Maybe it was unfair for me to call Lot’s daughters Judea’s Hilton sisters. A number of readers wrote in to defend them, pointing out that they may have had sex with their drunk father only because they believed he was the last man on earth—Sodom and Gomorrah had been incinerated, after all—and that humanity would die out unless they had children. Others note a sly in-joke. Lot’s daughters get pregnant as a result of this incest and bear sons named Moab and Ben-Ammi. These boys are described as the forefathers of the Moabites and the Ammonites, two tribes that the Israelites conquered around the time of Kind David. Attributing your enemy’s origin to incest—what a great insult!

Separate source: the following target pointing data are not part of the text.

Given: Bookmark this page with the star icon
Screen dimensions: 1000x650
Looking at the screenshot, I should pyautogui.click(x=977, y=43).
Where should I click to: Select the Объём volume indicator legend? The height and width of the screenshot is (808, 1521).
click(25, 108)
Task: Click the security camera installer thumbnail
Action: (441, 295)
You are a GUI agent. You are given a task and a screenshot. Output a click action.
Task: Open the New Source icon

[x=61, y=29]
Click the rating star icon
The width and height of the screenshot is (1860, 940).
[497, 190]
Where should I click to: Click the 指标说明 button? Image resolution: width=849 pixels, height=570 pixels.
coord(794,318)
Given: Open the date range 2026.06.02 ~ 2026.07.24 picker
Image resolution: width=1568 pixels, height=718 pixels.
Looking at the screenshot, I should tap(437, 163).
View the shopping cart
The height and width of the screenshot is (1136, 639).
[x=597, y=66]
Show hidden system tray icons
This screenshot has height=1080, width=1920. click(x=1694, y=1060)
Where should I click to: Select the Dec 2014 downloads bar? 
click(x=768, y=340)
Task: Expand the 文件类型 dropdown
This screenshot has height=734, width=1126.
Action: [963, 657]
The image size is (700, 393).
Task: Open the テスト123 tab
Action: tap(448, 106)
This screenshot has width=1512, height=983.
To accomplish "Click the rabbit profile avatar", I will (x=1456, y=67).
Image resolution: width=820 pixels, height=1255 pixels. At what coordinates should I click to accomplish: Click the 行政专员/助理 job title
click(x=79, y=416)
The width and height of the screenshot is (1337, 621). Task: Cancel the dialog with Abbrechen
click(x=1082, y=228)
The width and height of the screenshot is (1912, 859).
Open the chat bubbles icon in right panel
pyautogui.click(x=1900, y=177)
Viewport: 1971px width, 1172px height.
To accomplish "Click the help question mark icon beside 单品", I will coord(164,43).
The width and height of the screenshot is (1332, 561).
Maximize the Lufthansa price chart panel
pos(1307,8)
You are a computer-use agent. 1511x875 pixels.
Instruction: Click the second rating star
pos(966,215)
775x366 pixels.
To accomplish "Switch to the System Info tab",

Speaking of incest, I guess Cain could have found a wife after all. Lots of readers point out that Genesis 5:4 says that Adam had other children: He “begot sons and daughters.” On the other hand, that means Mrs. Cain was also Cain’s sister.

There are a number of competing theories about how biblical characters managed to live so long. Most readers propose that the Flood represents some break, because 900-plus-year life spans drop to 100-200 years after the Deluge. Many agree that the shrinking life span is rooted in the distance from Creation—the further from Edenic perfection, the shorter human life. Some readers, who interpret the Bible more literally than I do, posit that there was a “Vapor Canopy” manufactured during Creation that protected Methuselah et al. from disease, radiation, and so forth, allowing their longevity. This canopy was gone after the flood, so we died younger. Other readers note that just before the story of Noah, God says of man: “Let the days allowed him be 120 years,” and after that the millennial life spans vanish, but the patriarchs live extra-long because they are blessed by God. Still others suggest that Israelites had different ideas about how long a year was. The most persuasive explanation, to my mind, comes from reader Alan Zimmerman: “The written Bible, as we know it, was probably composed over a long period of time by numerous people whose interpretations of the oral tradition varied greatly depending on circumstance and point-of-view. One possibility is that during the generations of repeating the stories the ages simply represent the natural tendency of story tellers to embellish the exploits and accomplishments of heroes to outsized proportions. Sarah, perhaps, was 39 years old, but isn’t it a better story, isn’t it more of a miracle, when we read that she got knocked up at 99?”

And finally, in the spirit of equal time: I wrote that the worst moment in Hebron’s recent history came in 1994, when a Jewish settler massacred 29 Palestinians at the Cave of the Patriarchs. Many of you chastised me for neglecting to mention the murder of 67 Hebron Jews by Arabs during anti-Jewish riots in 1929.